In November 2025, the Moscow Region’s Safe Region system used artificial‑intelligence algorithms to detect 7,703 cases of malfunctioning streetlights, demonstrating how smart‑city technologies are shifting from concept to practical problem‑solving and improving daily life for millions

Automated Oversight Replaces Routine Inspections

Street‑lighting failures become especially visible during the fall and winter months, when daylight hours shrink. Traditional oversight—citizen complaints or periodic patrols—tends to be slow and incomplete.
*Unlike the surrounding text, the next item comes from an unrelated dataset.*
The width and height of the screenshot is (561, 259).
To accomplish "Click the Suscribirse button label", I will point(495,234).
The technological system deployed in the Moscow Region is changing this dynamic.

Specialized neural networks analyze video feeds from thousands of cameras every day, detecting dark street sections and courtyards in real time. As soon as the system identifies a failed lighting point, it automatically generates a work order and sends it to the responsible utility or service provider. According to regional regulations, repairs must be completed within 24 to 48 hours.
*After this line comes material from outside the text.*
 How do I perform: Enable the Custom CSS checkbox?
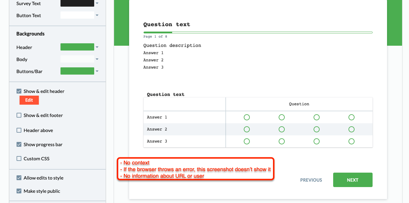(19, 158)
AI‑driven monitoring improves safety and quality of life across several dimensions. Reliable lighting reduces crime risks, lowers accident rates after dark, and minimizes the amount of time any area remains unlit. AI also responds faster than any manual reporting system: there is no need for a resident to search for contacts or submit a request—the algorithm identifies the failure and initiates the repair workflow automatically.
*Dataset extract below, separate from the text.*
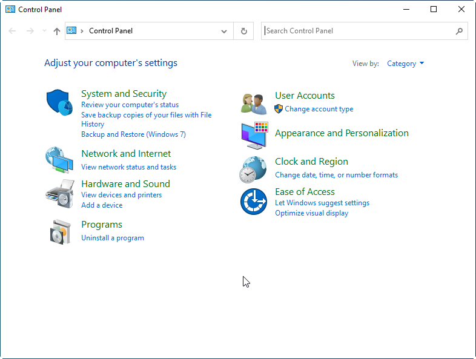Click the Control Panel breadcrumb in address bar
The image size is (476, 359).
111,31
The neural network operates around the clock and in all weather conditions, monitoring thousands of points simultaneously, ensuring that even remote or low‑traffic areas are not overlooked.

“Deploying an intelligent system for monitoring outdoor lighting is a major step toward building a safer, more comfortable urban environment. Automated data collection ensures that information about malfunctioning assets goes to operators instantly, allowing repairs to begin much faster.”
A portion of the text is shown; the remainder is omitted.